Koilocytosis or koilocytic atypia [5] was seen in 2.3% of cases, histologically shows squamous cells with nuclear enlargement (two to three times normal size), irregularity of the nuclear membrane contour, hyperchromatic nucleus with perinuclear halo, Collectively, these types of changes are called a cytopathic effect; various types of cytopathic effect can be seen in many different cell types infected by many different types of virus. [6] [7]

Tuberculous cervicitis was noted in 0.66% cases in the age group of 20-30yrs. It is significant that its gross appearance often closely resembles that of carcinoma.

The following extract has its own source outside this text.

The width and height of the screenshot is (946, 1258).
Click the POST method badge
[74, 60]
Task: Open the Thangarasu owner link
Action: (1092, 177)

Tuberculosis of the cervix is rare and accounts for 0.1-0.65% of all cases of tuberculosis and 5-24% of genital tract TB. [8] These cases presented with infertility. It is involved in about 5-16%of cases of infertility among Indian women, though the actual incidence may be under-reported due to asymptomatic presentation of genital tuberculosis and paucity of investigations. [9, 10, 11]

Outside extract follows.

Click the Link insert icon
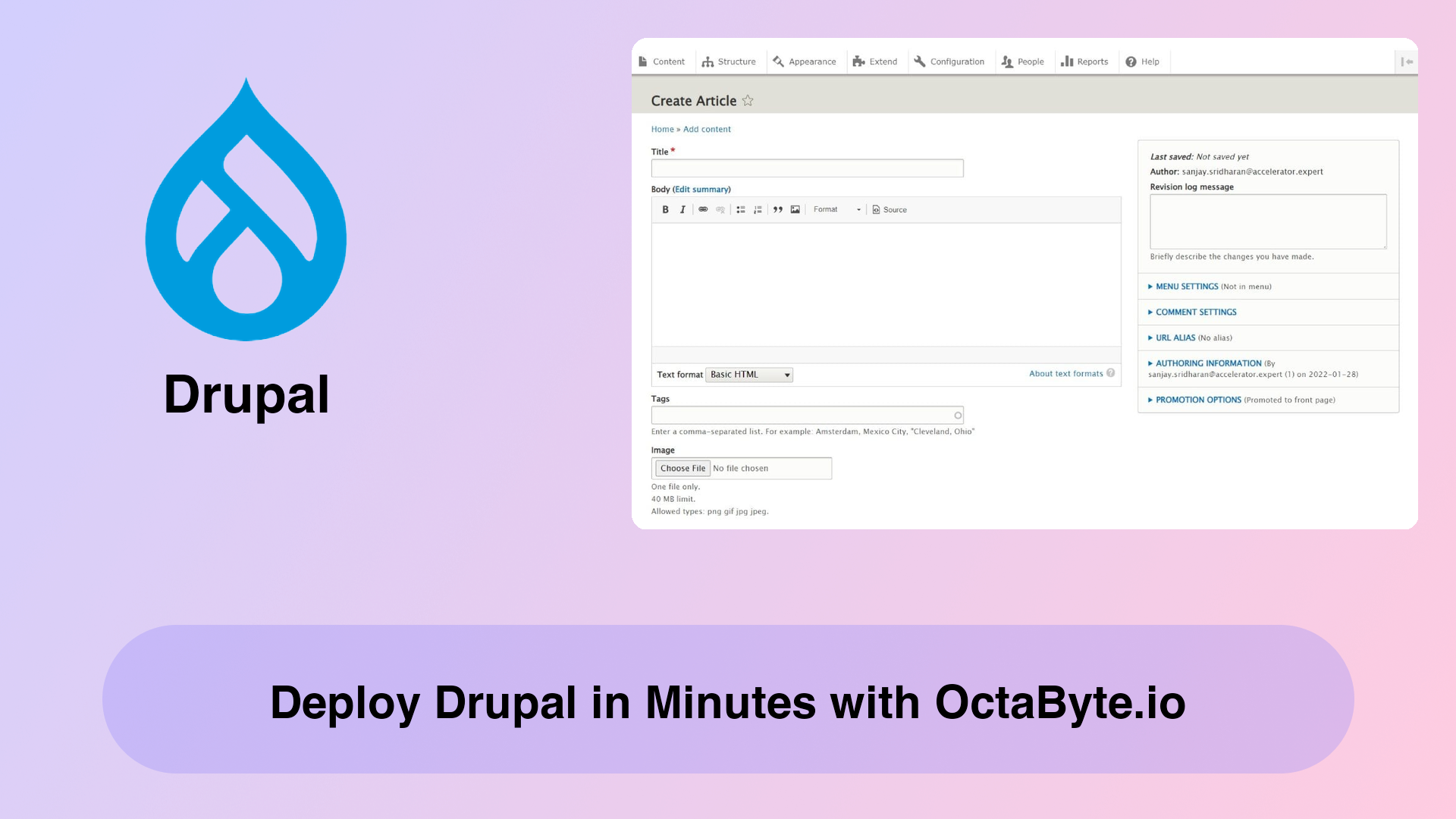The width and height of the screenshot is (1456, 819). click(702, 209)
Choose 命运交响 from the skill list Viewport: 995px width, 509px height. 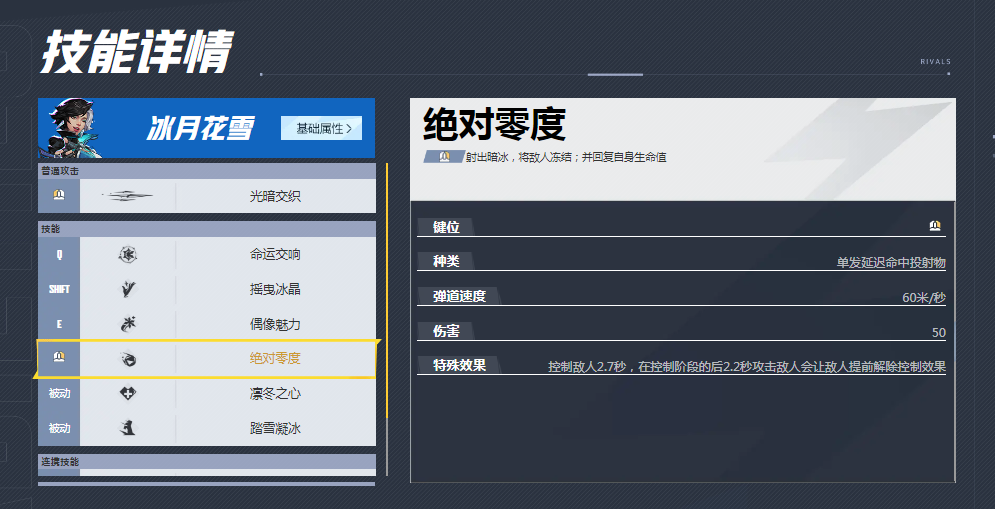pos(275,255)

One case of actinomycosis cervix (0.16%) was noted in 35yrold women, related with long lasting IUCD usage. [12, 13]

Squamous intraepithelial lesions showed mitotic activity in the parabasal layer noted in the age group of below 40yrs. [14] The World Health Organization classification [15, 16] system was descriptive of the lesions, naming them mild, moderate or severe dysplasia or carcinoma in situ (CIS). The term, Cervical Intraepithelial Neoplasia (CIN) was developed to place emphasis on the spectrum of abnormality in these lesions, and to help standardize treatment [16]

Endocervical polyps occur in 2-5% multigravida women in the age range of 30-59 yrs. The cause of cervical polyps is uncertain, but they are often associated with inflammation of the cervix. [17] Leiomyoma of cervix constitute 8% of uterine leiomyomas, appear as pedunculated masses in the endocervix. [18, 19]

Large group of cases were neoplastic, common histological type was squamous cell carcinoma (44.44%) with sub-types, [20, 21] large cell non-keratinising squamous cell carcinoma (36.9%), large cell keratinizing squamous cell carcinoma (0.33%), small cell carcinoma (6.6%), less common were adenocarcinoma (0.33%), and adenosquamous carcinoma (0.16%). Most of the cases were noted in the age group of 40-60yrs. 2 cases of adenocarcinoma (0.33%) were noted in the age group of 60 yrs. [22] One case of adenosquamous carcinoma was noted showing both glandular and squamous component [23] Pre-cancerous and cancerous cervical lesions showed increased incidence in parous women [24] and also increase in age, illiteracy, poor sexual hygiene. [25] The prevalence and burden of cervical cancer is much higher among women of low Socioeconomic status, as well as among rural women in India. [26, 27]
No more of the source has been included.